The line containing "This screenshot has width=1080, height=642." marks the start of the required copy, which runs to the final line of the entries; return those lines exactly, without any pictures.
===== Entries shown =====
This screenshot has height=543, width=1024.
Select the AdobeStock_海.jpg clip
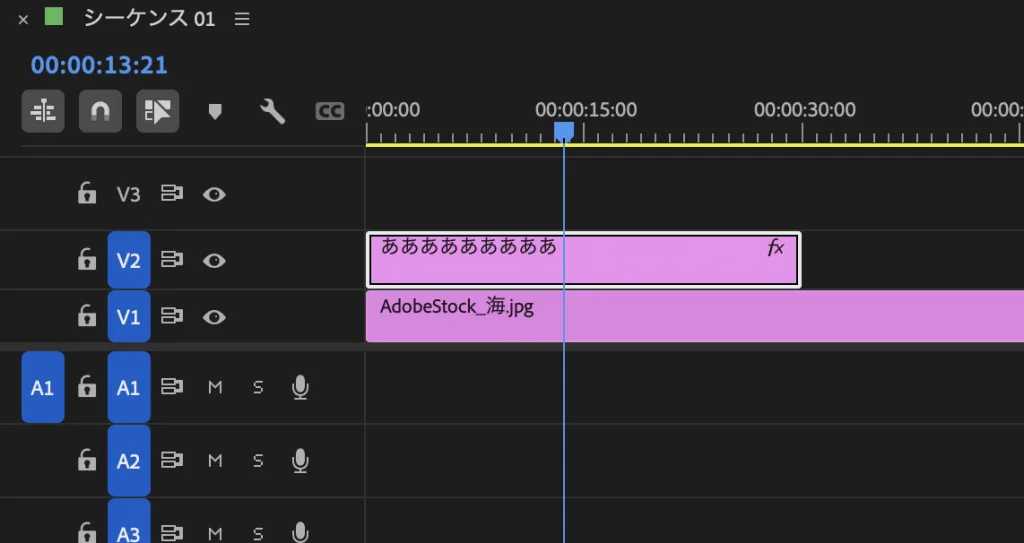coord(700,317)
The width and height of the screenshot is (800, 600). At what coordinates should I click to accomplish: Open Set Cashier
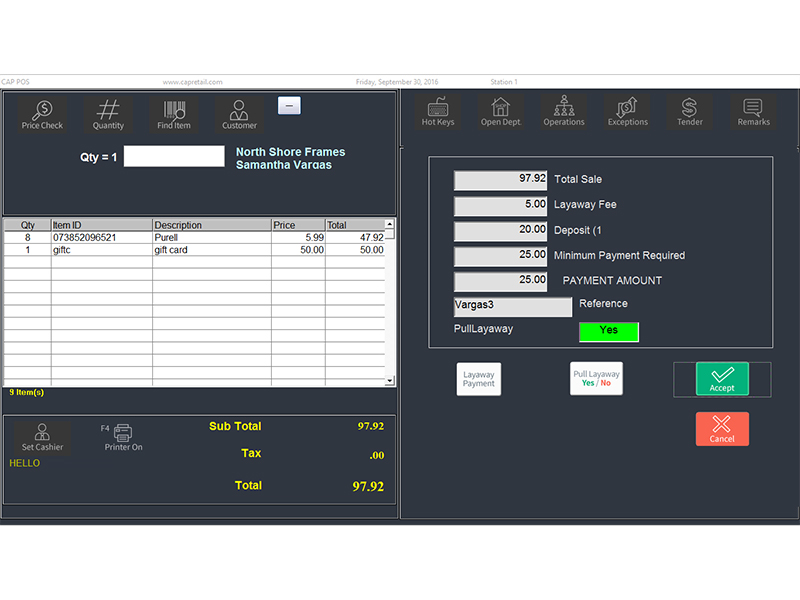(41, 438)
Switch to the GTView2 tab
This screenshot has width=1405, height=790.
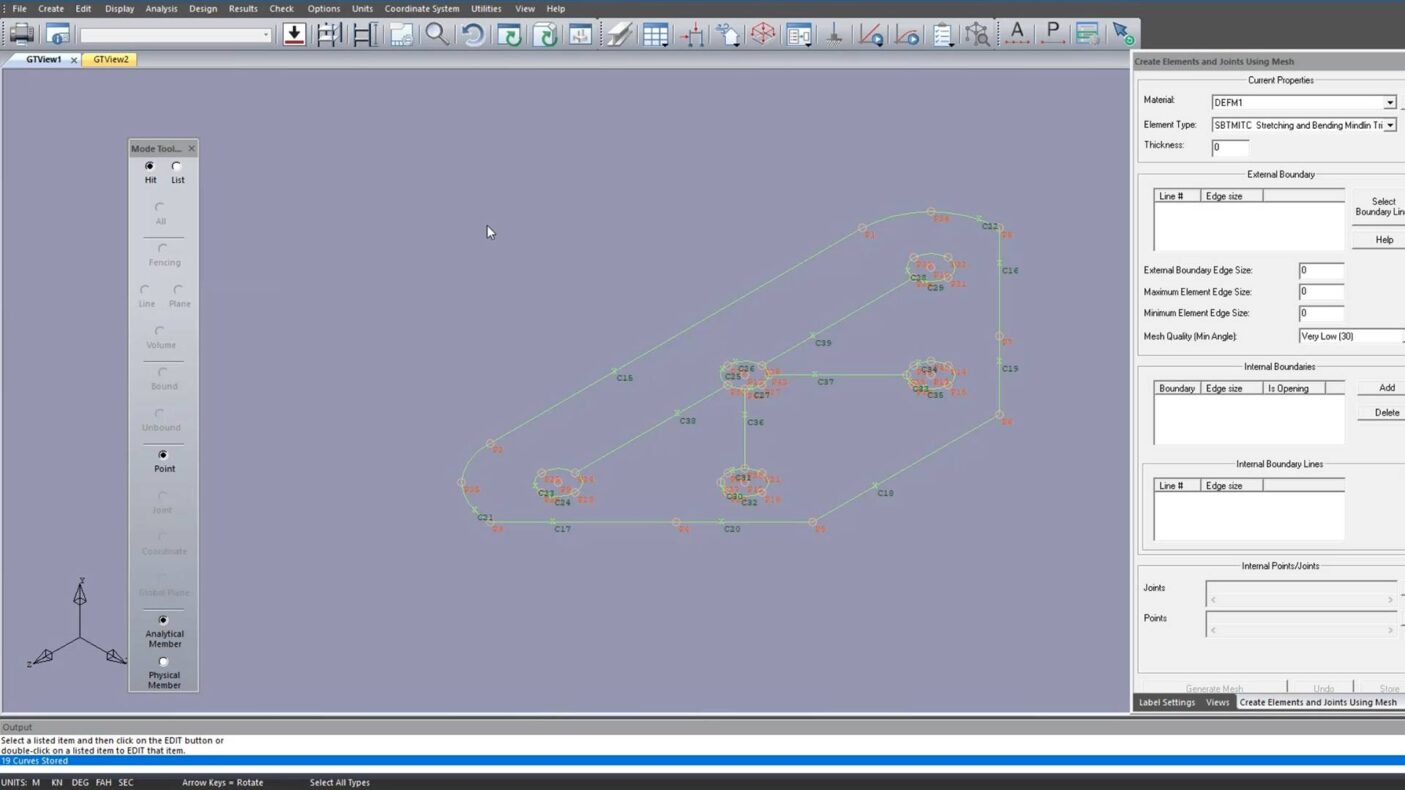click(x=110, y=60)
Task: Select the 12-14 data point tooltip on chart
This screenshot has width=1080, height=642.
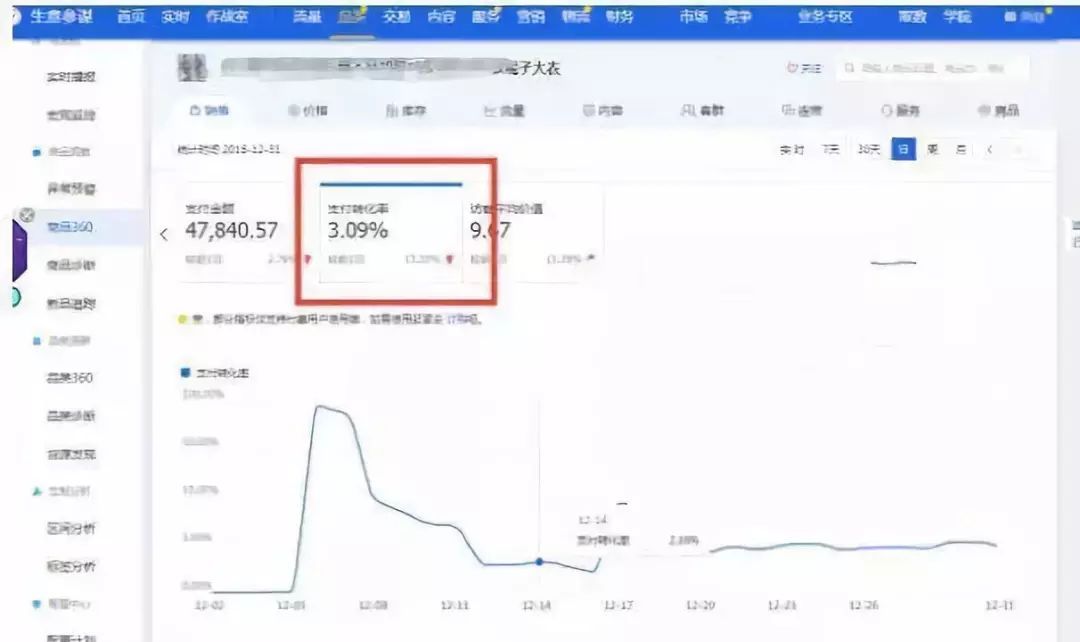Action: click(x=538, y=563)
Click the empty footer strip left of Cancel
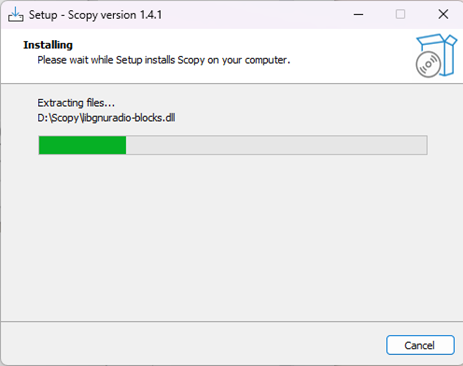The height and width of the screenshot is (366, 463). pos(192,344)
=====
• Output for this exercise:
This screenshot has width=1080, height=642.
Action: click(x=538, y=563)
Click the empty footer strip left of Cancel
The height and width of the screenshot is (366, 463). pos(192,344)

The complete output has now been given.